Приск покачал головой:
– Может, Эмпроний и был на этом празднике, да только я его не приметил, не до того было.
– Значит – здешний Монтан фальшивый, а тот настоящий? – подал голос Фламма.
– Похоже на то. Но не это главное… То есть для меня это очень важно, ибо я должен отыскать и наказать предателя. Но для вас… – Приск сделал заметную паузу. – По дороге Марк Монтан рассказал мне удивительную вещь – будто бы в горах даки зарыли огромный клад – никак не меньше, чем пятьсот тысяч фунтов золота и вдвое больше серебра.
– Ого, так прямо и сказал – пятьсот тысяч? – недоверчиво спросил Кука. – Сколько же это ауреев? – Он сосчитал мысленно, но вслух цифру не в силах был произнести.
– Может, пять миллионов? – заржал Оклаций.
– Тише! – шикнул на него Приск. – Монтан сказал, что всех римлян, которые закапывали клад, убили. А там народу, судя по всему, было немало. Уцелели только двое: он и еще мерзавец Авл Эмпроний.
– Ну, этого, похоже, ни меч не берет, ни вода… – заметил Молчун. – Придется его сжечь, – сказал таким тоном, будто жечь собирался немедленно.
– А ты, значит, убил этого Монтана, чтобы тайна досталась только тебе? – спросил Оклаций.
Все уставились на Приска.
– Вы тут от скуки совсем спятили, – заявил центурион. – Зачем мне убивать Монтана, если он рассказал мне про клад, но не показал место, где зарыто золото?
– А может, ты вызнал? – не унимался Оклаций, прежняя озорная натура взяла верх в молодом легионере. – Повесил над костром и…
– Я тебя сейчас повешу, – Приск ухватил легионера за плечо.
– Тише! – Друзья оттащили Оклация.
Приск, разумеется, переоценил свои силы: после ранения он вряд ли мог кого-то из них повесить.
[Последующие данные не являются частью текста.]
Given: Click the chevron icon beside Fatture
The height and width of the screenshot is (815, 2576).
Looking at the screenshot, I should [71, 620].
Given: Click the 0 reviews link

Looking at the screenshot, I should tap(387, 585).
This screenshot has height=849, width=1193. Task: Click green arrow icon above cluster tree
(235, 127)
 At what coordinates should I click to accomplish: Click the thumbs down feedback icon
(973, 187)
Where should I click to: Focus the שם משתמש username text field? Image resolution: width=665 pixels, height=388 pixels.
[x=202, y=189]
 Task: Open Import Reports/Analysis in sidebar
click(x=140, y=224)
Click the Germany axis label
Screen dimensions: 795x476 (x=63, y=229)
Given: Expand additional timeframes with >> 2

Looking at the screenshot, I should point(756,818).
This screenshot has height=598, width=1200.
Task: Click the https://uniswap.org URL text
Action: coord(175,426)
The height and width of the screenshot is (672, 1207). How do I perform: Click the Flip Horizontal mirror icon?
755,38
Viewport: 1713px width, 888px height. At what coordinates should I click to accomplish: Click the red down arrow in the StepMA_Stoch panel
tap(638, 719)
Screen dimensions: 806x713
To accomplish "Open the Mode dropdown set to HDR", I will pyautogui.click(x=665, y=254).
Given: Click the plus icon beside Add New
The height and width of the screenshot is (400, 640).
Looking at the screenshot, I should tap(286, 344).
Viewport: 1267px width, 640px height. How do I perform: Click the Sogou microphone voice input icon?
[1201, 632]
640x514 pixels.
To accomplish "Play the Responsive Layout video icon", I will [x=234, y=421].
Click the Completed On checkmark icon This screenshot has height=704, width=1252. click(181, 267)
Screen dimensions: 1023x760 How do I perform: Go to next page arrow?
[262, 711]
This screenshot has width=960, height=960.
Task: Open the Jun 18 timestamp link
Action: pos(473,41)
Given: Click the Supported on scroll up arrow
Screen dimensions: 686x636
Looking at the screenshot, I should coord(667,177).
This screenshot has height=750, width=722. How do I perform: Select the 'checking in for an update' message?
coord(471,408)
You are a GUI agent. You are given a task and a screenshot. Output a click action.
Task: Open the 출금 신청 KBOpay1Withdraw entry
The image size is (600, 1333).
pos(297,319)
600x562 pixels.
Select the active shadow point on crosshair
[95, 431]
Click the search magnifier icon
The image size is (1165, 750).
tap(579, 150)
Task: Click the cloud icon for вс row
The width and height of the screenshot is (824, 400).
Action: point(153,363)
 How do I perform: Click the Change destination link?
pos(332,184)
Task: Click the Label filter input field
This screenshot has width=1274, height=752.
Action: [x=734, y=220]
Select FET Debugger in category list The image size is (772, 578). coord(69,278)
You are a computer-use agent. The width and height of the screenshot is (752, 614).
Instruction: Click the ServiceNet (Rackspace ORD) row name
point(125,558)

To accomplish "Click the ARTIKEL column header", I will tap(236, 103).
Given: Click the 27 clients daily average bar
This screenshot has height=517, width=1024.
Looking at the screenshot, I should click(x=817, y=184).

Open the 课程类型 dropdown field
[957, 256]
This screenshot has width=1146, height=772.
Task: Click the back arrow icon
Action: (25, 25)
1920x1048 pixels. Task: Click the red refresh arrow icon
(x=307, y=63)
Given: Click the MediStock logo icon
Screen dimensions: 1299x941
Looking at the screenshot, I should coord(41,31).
И сейчас почти сразу опустился на скамью, морщась от боли и хватаясь за еще не заживший бок – как бы кровь, удачно остановленная Архелаем, не пошла вновь.
– В самом деле, глупо разжигать костер да пытать собственного проводника, когда за тобой гонятся озверевшие даки, – поддержал Приска Тиресий.
– Я же пошутил! – отозвался Оклаций из угла, куда его благоразумно оттеснил Кука.
– Монтан погиб, когда на нас напали тринадцать даков.
– Почему не сто? – спросил вполне серьезно Фламма.
Фраза, а в особенности совершенно серьезный тон Фламмы вызвали гомерический хохот – причем грохнули все одновременно.
– Нет, их было пять сотен! – выдавил сквозь смех Оклаций.
– Приск всех перебил, – ржал Кука. – Всех до единого.